_Task details_.
Starting at the line that holds "Instruction: Click Wipe Volume in the sidebar", quote every line through the end of the records, both boundary lines included. Omit the pictures.

Stored items:
··········
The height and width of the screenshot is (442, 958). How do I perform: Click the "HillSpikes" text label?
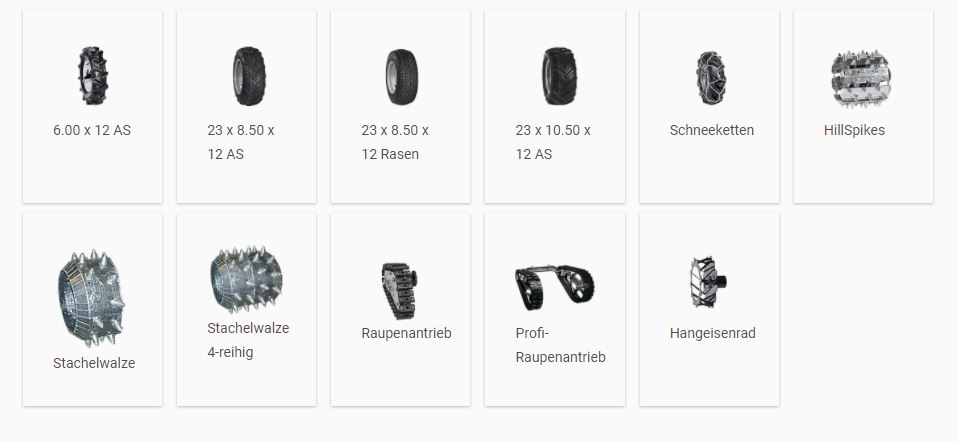854,130
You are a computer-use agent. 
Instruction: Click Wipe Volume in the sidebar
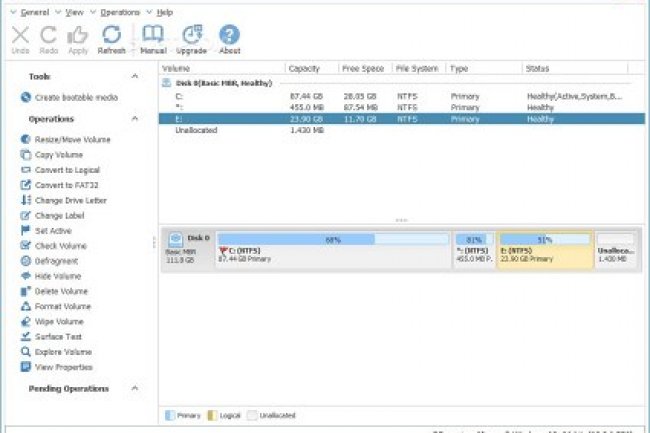[x=59, y=321]
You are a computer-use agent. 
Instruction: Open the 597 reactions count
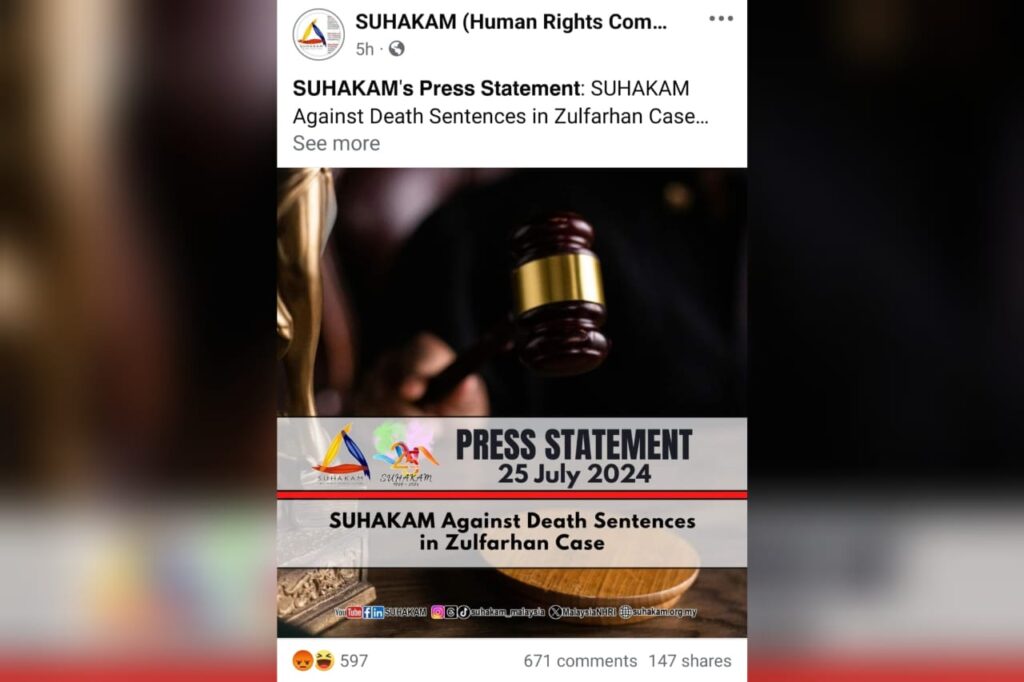tap(354, 661)
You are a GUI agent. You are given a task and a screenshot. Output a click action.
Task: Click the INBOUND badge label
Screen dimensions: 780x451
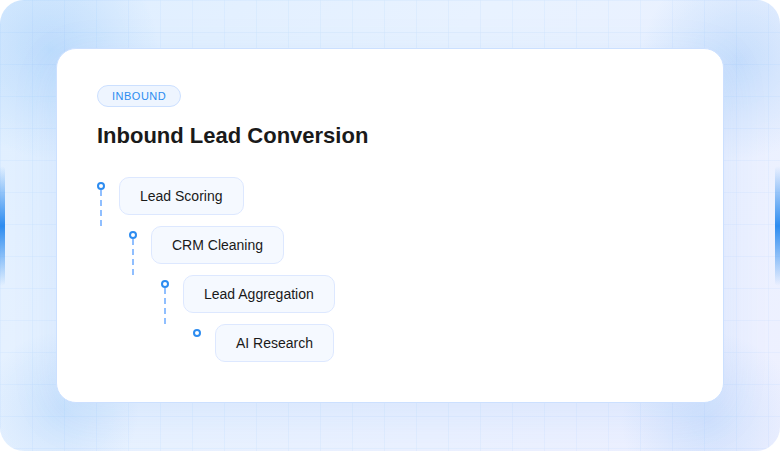click(139, 96)
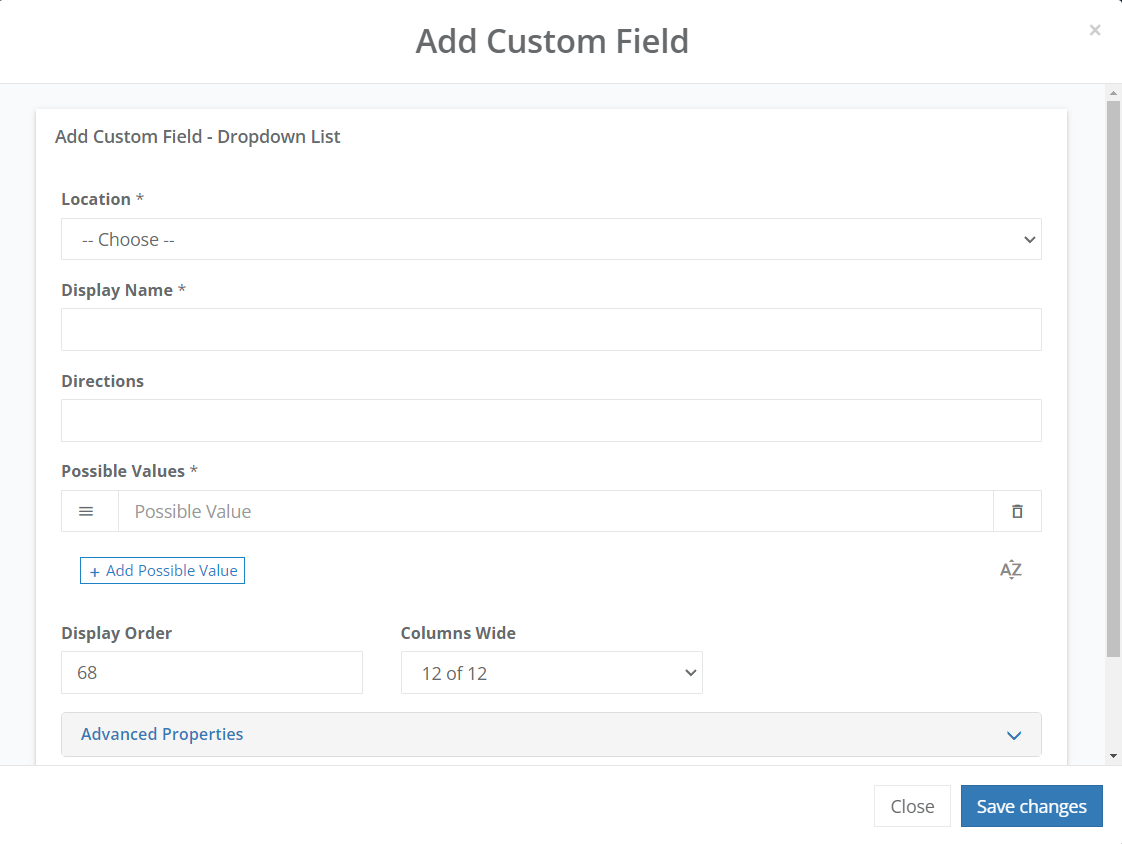The width and height of the screenshot is (1122, 844).
Task: Click the Advanced Properties chevron
Action: [x=1014, y=735]
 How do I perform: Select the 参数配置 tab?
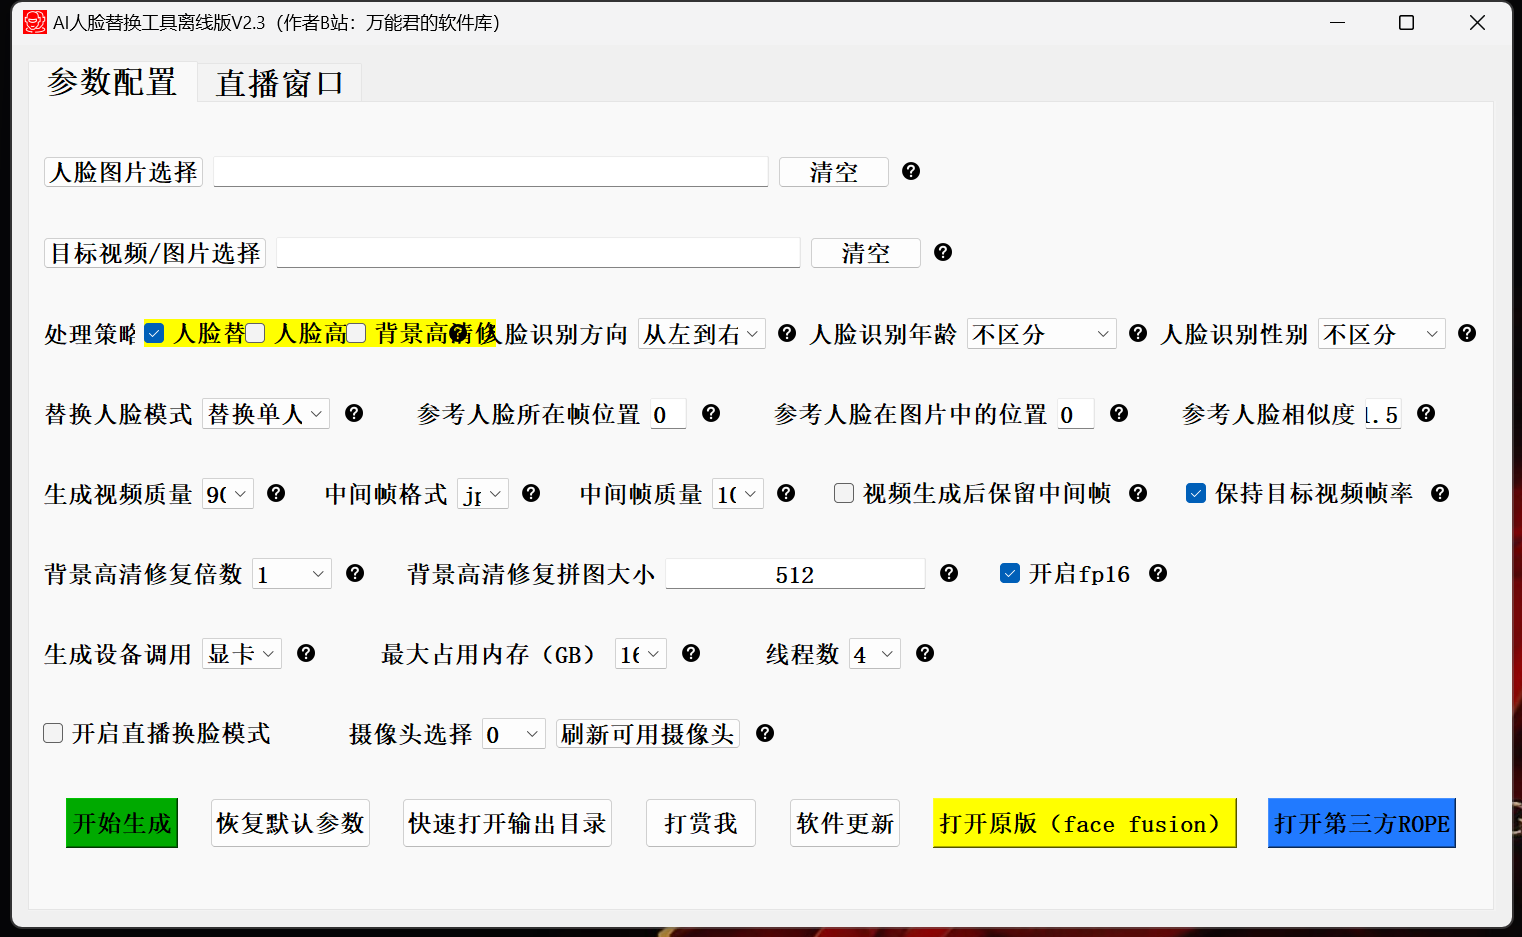tap(112, 82)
··········
_Result of this task_.
Instruction: Click Wipe Volume in the sidebar
[x=59, y=321]
You are a computer-use agent. 
Instruction: Open the 597 reactions count
tap(354, 661)
You are a GUI agent. You are given a task and a screenshot. Output a click action.
Task: Click the INBOUND badge label
Screen dimensions: 780x451
click(139, 96)
The width and height of the screenshot is (1122, 844).
Task: Click the Advanced Properties chevron
Action: [x=1014, y=735]
 How do I perform: Select the 参数配置 tab?
tap(112, 82)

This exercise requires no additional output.